_Collected data entries_
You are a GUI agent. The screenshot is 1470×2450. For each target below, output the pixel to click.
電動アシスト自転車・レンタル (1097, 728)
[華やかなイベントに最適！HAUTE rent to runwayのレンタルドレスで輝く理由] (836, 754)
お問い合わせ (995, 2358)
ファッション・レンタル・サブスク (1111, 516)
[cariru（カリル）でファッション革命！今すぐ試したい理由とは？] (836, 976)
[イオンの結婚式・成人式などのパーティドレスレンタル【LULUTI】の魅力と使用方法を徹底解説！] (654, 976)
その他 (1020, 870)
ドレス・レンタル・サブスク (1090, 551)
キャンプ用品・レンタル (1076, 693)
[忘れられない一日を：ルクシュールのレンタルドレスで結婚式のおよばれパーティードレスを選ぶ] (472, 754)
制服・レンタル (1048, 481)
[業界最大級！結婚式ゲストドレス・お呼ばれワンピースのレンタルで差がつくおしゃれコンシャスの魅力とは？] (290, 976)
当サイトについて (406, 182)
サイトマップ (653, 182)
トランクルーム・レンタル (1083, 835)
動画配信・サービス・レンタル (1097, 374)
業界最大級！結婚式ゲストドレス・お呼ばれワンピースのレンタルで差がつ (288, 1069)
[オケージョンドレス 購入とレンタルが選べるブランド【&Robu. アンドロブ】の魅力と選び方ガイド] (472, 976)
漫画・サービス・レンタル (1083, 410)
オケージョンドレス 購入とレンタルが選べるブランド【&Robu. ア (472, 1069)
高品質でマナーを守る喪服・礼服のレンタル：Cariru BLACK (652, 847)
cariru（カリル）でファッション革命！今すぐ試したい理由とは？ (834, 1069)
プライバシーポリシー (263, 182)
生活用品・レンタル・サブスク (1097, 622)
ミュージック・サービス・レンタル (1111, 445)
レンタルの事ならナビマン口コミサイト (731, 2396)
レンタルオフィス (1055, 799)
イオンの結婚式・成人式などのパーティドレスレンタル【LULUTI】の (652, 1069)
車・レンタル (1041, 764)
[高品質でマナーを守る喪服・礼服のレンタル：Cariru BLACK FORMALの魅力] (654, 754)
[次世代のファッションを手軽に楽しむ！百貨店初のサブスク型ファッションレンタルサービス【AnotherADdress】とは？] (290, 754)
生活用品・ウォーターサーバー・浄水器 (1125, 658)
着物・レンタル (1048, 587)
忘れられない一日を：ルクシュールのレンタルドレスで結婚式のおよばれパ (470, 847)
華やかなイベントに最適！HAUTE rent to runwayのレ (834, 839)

_WHAT TO WORK ON_
Restate word for word each line of the data from the one with "業界最大級！結婚式ゲストドレス・お呼ばれワンピースのレンタルで差がつ (288, 1069)" to the last, keeping both ends.

_REPLY TO THE TASK_
業界最大級！結婚式ゲストドレス・お呼ばれワンピースのレンタルで差がつ (288, 1069)
[オケージョンドレス 購入とレンタルが選べるブランド【&Robu. アンドロブ】の魅力と選び方ガイド] (472, 976)
漫画・サービス・レンタル (1083, 410)
オケージョンドレス 購入とレンタルが選べるブランド【&Robu. ア (472, 1069)
高品質でマナーを守る喪服・礼服のレンタル：Cariru BLACK (652, 847)
cariru（カリル）でファッション革命！今すぐ試したい理由とは？ (834, 1069)
プライバシーポリシー (263, 182)
生活用品・レンタル・サブスク (1097, 622)
ミュージック・サービス・レンタル (1111, 445)
レンタルの事ならナビマン口コミサイト (731, 2396)
レンタルオフィス (1055, 799)
イオンの結婚式・成人式などのパーティドレスレンタル【LULUTI】の (652, 1069)
車・レンタル (1041, 764)
[高品質でマナーを守る喪服・礼服のレンタル：Cariru BLACK FORMALの魅力] (654, 754)
[次世代のファッションを手軽に楽しむ！百貨店初のサブスク型ファッションレンタルサービス【AnotherADdress】とは？] (290, 754)
生活用品・ウォーターサーバー・浄水器 (1125, 658)
着物・レンタル (1048, 587)
忘れられない一日を：ルクシュールのレンタルドレスで結婚式のおよばれパ (470, 847)
華やかなイベントに最適！HAUTE rent to runwayのレ (834, 839)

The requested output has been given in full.